### About this task
When the line with "Instruction: Open the list" appears below, start repeating lines exactly, and keep going through the line with "Viewport: 405px width, 400px height."; add nothing outside that span.

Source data
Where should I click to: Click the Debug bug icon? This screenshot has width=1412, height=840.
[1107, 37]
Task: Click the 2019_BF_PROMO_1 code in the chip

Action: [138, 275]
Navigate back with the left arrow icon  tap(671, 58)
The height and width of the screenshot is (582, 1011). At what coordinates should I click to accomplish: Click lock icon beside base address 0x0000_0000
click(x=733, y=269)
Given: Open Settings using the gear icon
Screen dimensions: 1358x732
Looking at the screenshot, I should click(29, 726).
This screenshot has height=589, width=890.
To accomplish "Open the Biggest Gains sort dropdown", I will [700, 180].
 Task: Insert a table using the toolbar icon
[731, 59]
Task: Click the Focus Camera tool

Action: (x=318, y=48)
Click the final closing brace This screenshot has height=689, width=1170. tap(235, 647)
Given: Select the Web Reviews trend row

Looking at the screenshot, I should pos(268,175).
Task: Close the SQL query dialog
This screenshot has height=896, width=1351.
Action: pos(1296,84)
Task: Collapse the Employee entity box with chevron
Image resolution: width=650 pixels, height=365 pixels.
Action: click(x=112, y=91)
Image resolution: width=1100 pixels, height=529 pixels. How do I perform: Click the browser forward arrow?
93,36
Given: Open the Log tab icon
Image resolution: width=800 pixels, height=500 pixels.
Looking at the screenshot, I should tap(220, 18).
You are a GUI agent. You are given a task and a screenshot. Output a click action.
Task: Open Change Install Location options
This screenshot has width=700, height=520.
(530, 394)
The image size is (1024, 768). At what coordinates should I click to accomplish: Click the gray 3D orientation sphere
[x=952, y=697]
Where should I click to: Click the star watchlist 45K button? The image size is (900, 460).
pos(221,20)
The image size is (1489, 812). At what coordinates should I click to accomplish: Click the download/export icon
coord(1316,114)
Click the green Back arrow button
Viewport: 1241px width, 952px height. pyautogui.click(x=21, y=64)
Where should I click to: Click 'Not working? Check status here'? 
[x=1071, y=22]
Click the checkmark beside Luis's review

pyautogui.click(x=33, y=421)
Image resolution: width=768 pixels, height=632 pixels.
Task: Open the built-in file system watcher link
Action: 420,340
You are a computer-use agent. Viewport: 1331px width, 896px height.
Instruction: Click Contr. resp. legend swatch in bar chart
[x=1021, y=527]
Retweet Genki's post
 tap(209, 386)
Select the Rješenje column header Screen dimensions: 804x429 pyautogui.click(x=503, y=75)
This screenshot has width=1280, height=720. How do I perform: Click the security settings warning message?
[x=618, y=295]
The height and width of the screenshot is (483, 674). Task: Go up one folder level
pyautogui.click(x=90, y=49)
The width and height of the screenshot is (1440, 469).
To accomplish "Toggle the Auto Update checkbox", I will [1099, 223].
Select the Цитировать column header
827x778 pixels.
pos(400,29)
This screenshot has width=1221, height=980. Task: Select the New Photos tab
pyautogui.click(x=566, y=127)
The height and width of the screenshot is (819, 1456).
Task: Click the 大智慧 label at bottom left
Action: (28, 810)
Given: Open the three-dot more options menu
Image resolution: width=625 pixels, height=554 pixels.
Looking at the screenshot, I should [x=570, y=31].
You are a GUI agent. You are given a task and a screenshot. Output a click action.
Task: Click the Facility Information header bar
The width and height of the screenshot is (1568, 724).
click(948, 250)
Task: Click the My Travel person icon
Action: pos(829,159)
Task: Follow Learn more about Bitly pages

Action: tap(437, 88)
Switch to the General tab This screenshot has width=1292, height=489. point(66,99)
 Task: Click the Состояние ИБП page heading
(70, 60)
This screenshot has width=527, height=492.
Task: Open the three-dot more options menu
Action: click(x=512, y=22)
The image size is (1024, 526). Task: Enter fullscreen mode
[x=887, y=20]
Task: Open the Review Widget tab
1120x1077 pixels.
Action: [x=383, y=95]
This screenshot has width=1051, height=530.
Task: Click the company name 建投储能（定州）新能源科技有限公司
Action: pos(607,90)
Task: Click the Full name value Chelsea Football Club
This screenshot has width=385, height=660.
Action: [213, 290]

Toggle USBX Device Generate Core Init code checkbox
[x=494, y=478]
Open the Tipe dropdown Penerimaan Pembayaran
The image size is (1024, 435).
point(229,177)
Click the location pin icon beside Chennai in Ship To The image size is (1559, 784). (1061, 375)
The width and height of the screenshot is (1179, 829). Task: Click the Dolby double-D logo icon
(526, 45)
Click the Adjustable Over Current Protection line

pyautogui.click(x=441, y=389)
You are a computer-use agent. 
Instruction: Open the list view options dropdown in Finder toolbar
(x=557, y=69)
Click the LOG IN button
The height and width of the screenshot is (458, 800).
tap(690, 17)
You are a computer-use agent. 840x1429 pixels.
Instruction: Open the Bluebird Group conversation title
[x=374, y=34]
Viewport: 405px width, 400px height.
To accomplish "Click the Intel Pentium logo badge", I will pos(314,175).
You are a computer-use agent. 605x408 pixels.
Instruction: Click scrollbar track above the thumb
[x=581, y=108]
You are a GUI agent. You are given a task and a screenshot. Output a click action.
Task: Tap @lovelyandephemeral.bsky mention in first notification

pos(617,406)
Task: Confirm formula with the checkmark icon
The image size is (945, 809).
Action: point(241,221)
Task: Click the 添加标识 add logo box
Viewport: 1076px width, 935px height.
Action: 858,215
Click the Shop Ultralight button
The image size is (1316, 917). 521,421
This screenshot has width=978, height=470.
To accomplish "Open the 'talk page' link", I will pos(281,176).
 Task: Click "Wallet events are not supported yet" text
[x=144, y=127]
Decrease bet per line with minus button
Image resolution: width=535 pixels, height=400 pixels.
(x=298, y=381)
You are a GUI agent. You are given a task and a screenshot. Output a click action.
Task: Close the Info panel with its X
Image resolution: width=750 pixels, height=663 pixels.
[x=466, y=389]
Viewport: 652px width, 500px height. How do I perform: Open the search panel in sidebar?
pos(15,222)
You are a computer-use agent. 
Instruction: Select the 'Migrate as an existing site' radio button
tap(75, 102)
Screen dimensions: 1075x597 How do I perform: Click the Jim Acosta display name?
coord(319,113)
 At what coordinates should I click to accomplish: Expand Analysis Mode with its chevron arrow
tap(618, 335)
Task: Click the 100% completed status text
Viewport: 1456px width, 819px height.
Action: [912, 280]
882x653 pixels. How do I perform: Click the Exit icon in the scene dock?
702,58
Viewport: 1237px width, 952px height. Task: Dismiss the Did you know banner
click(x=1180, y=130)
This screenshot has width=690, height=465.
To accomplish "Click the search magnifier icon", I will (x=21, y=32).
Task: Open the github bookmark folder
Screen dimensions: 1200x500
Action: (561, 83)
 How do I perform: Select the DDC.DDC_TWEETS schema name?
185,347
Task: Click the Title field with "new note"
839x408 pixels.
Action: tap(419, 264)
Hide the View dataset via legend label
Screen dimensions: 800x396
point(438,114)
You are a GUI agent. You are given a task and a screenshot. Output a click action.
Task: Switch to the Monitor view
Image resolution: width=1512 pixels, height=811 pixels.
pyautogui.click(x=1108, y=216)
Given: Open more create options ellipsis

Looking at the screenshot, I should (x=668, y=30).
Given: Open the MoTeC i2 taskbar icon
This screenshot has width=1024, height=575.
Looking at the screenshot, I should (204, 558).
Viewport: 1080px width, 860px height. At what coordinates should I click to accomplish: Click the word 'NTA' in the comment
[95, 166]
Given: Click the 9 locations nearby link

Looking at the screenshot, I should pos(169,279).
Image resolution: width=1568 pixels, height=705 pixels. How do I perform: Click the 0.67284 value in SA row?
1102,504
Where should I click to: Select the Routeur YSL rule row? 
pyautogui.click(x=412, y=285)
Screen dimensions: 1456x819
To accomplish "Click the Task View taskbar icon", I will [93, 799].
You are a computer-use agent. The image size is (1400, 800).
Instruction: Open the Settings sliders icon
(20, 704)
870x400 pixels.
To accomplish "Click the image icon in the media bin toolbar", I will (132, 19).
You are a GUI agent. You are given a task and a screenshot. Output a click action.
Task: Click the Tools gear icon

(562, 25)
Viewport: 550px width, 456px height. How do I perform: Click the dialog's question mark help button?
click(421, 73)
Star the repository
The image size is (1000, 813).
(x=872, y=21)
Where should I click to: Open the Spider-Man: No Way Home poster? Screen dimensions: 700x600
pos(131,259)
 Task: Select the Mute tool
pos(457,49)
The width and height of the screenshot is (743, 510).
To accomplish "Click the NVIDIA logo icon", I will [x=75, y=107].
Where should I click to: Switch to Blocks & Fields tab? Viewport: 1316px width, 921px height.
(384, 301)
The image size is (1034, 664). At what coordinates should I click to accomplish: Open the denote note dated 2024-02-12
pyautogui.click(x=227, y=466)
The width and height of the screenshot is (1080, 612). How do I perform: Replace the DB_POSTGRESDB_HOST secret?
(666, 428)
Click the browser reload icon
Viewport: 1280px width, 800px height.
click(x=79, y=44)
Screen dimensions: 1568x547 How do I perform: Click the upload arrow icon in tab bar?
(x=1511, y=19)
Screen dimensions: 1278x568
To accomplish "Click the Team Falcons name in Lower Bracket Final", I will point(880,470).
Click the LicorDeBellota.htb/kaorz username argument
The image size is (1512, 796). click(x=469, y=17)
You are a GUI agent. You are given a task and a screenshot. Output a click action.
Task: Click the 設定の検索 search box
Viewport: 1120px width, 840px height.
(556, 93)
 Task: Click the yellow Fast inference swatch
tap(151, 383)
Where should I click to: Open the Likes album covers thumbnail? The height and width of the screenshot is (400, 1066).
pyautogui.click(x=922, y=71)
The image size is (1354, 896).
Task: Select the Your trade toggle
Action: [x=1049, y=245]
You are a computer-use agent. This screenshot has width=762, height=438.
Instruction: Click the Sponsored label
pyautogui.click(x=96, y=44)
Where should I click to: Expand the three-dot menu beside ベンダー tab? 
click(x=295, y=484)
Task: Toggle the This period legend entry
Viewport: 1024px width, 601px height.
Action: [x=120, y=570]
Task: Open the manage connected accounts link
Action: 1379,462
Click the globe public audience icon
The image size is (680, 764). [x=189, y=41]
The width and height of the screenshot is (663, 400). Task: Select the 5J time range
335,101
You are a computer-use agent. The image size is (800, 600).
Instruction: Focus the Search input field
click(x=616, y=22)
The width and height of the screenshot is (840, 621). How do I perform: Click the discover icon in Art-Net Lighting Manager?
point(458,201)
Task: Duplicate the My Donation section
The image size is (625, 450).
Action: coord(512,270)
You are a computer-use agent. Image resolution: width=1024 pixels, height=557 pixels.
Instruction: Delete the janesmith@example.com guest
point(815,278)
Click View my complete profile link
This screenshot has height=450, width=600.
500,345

### Answer
Instruction: Open the list view options dropdown in Finder toolbar
(x=557, y=69)
Click the LOG IN button
The height and width of the screenshot is (458, 800).
tap(690, 17)
You are a computer-use agent. 840x1429 pixels.
Instruction: Open the Bluebird Group conversation title
[x=374, y=34]
Viewport: 405px width, 400px height.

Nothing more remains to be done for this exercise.